— begin Excerpt to read —
But the neutrals and the lights… This is where it falls apart. My winter jacket, for instance, is a Soft Autumn olive green. Does it have awful effects on my skin? No. But does it do anything special for me? No again. Out of curiosity, I decided to how I’d do in a lighter Soft Autumn color. I have a coral towel that seems to be SA’s coral. So I draped myself with it, and immediately noticed redness around my nose. I do have some, but when I put on a Dark Autumn color, it’s not noticeable. In fact, in Dark Autumn, I usually just put on lipstick and don’t bother with anything else. I also saw some reflection around the sides of my face that I didn’t like. While seeing the Soft Autumn colors together like they are in the blog made it seem more logical as an option for me, somehow, real life showed me otherwise.

Sometimes you need doubt to really confirm something for yourself. And while I might see what happens if I swipe a few of SA’s brightest and darkest colors, I have again come to conclusion that DA is where I belong.

Dark Autumn Blonde, Part Four: DIYing a Zyla Palette

My views on color analysis have changed drastically over the past few months. I used to believe strongly that Sci\ART and Sci\ART-based systems were the absolute Truth when it comes to color analysis. Stuff based on energy or body colors, or even the 16-season system, rang false to me. I believed that the absolute best results possible could only be found in the accomplished hands of a trained Sci\ART analyst. I believed that anyone who did not go this route was doing themselves a disservice, that they would never unlock their true beauty.

But after spending a lot of time in the online color and style community, I’ve learned that Sci\ART is just one way of looking at it. Some people don’t like the look that the Sci\ART result gives. Some strongly prefer their Zyla or Beauty Valued or 16-color result, and their Sci\ART palette sits and gathers dust. Some get a draping result they don’t like or don’t agree with, and spend hundreds more dollars getting redraped or getting custom palettes in other systems.

As someone who hasn’t been draped, I’ve come to a place where I feel like getting draped isn’t something I need. I was reading a blog post by Light Marigold Spring today. This blogger has been draped in Sci\ART/12 Blueprints twice, has a Beauty Valued fan, had a Zyla consult, and has some other fans. Anyway, she made the point that it comes down to personal preference, and in the end, you just choose which approach and which result you like best. No one way of looking at coloring is more right than the other. No system is “more correct” than all the others.

My approach to my own colors has been haphazard at best, and would probably make a professional color analyst shudder. I’ve simply deduced, from trial and error, that some colors are really, really bad for me. Too light and bright I turn red. White makes me puffy and gives me a fuzzy beard. I need some darkness. These factors have led me to Dark Autumn.
— end Excerpt to read —
— begin Data —
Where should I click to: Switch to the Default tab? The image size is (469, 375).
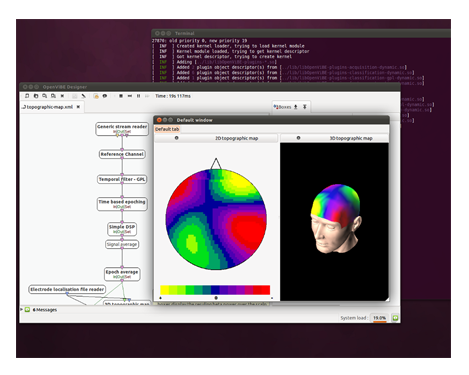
— end Data —
Exercise: Reproduce, word for word, the passage of the color analysis post above that begins with "But the neutrals" and ends with "showed me otherwise.".

Response to this exercise:
But the neutrals and the lights… This is where it falls apart. My winter jacket, for instance, is a Soft Autumn olive green. Does it have awful effects on my skin? No. But does it do anything special for me? No again. Out of curiosity, I decided to how I’d do in a lighter Soft Autumn color. I have a coral towel that seems to be SA’s coral. So I draped myself with it, and immediately noticed redness around my nose. I do have some, but when I put on a Dark Autumn color, it’s not noticeable. In fact, in Dark Autumn, I usually just put on lipstick and don’t bother with anything else. I also saw some reflection around the sides of my face that I didn’t like. While seeing the Soft Autumn colors together like they are in the blog made it seem more logical as an option for me, somehow, real life showed me otherwise.